Global installed capacity of renewable energy will more than double in 2025, report shows.

New analysis from Frost & Sullivan, Annual Renewable Energy Outlook 2014, forecasts the global installed capacity of renewable energy to more than double from 1,566 gigawatts (GW) in 2012 to reach 3,203 GW in 2025 at an average annual growth rate of 5.7 per cent. 

Following are  few highlights from the report: 
Solar photovoltaic (PV) technology is expected to account for 33.4 per cent of total renewable energy capacity additions over the 2012-2025 period. Wind follows closely at 32.7 per cent, ahead of hydro power at 25.3 per cent. Other renewable technologies will represent the remaining 8.6 per cent of capacity additions. However, economic difficulties in many parts of the world are affecting the outlook for renewable energy. In much of the Western world, the weak economic climate has impacted support schemes, which will continue to be the lifeline for many renewable energy installations until grid parity is achieved. 
The decline in the cost of renewable energy due to technological innovation and scale economies achieved through mass deployment have enabled developing countries to adopt these technologies. In fact, global solar power capacity is due to increase from 93.7 GW in 2012 to 668.4 GW in 2025. However, while solar PV is undergoing a veritable boom, massive price falls in this technology have greatly weakened the growth prospects of the concentrated solar power (CSP) market.
The global capacity of hydro power will rise from 1,085 GW in 2012 to 1,498 GW in 2025, with China, Turkey, Brazil, Vietnam, India and Russia contributing strongly to market growth. In the wind power market, offshore wind will witness lower-than-expected growth, as political support wanes in Europe. With small-scale wind turbines opening up new applications, global wind capacity will reach 814 GW in 2025 from its 2012 level of 279 GW. 

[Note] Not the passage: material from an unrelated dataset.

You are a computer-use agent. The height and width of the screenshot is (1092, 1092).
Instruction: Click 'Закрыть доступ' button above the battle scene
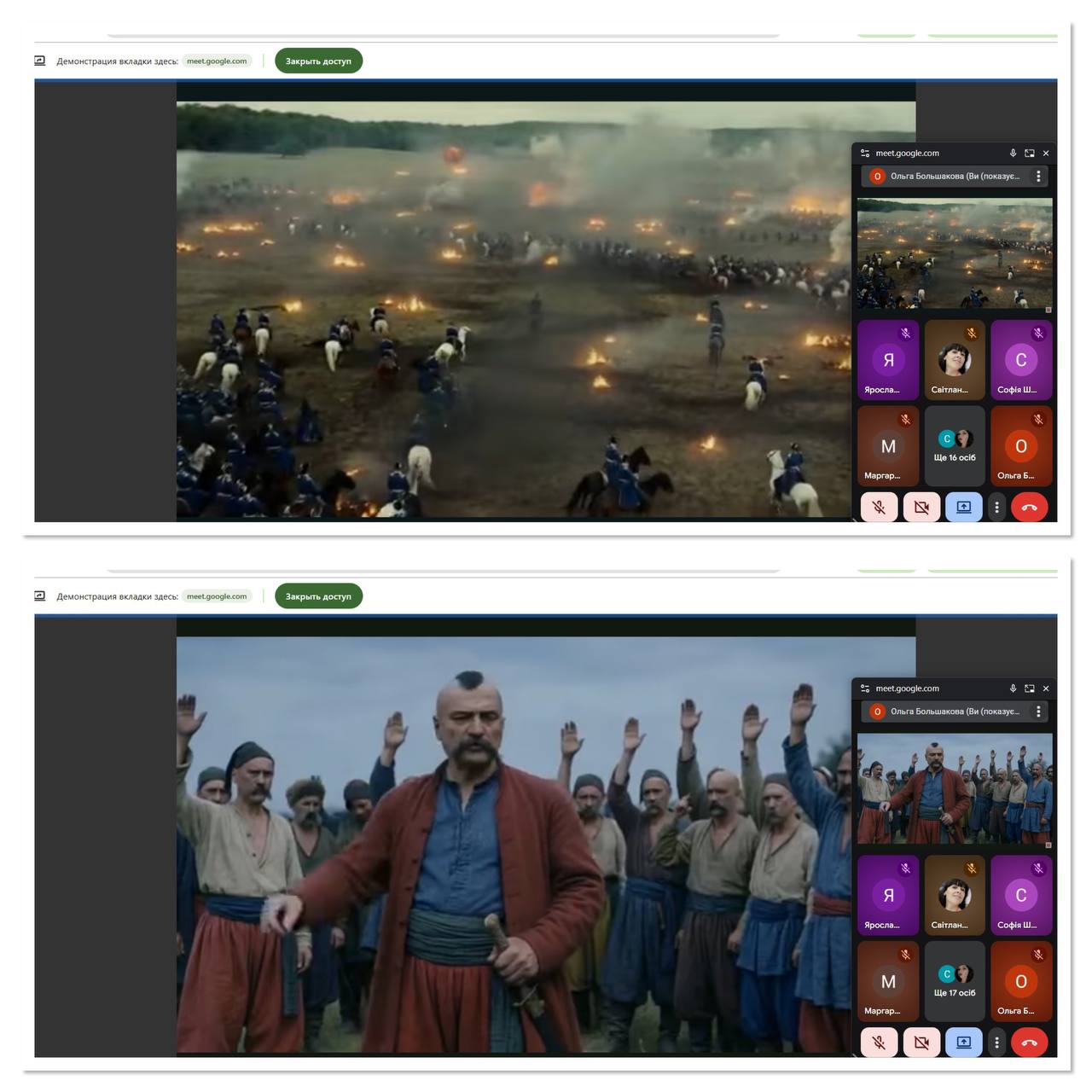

“It is little wonder then that renewable energy installations have seen a gradual shift in market power to emerging economies,” said Harald Thaler, Frost & Sullivan energy & environmental Industry director. “On account of urbanisation, population growth, energy security concerns, and strong economic development, regions such as Asia, Latin America, the Middle East and Africa have increasingly been contributing to renewable energy capacity growth.”
Acccording to Frost and Sullivan, Europe will remain the leading region in the global bioenergy and waste segment even as future capacity expansion in the segment comes from Southeast Asia, Australasia, North America, Turkey, Iceland and Kenya. Beyond 2025, marine power technology will also be widely deployed as government willingness to back emerging technologies increases, Thaler added.

The complete Annual Renewable Energy Outlook 2014 report is available by request from Frost & Sullivan.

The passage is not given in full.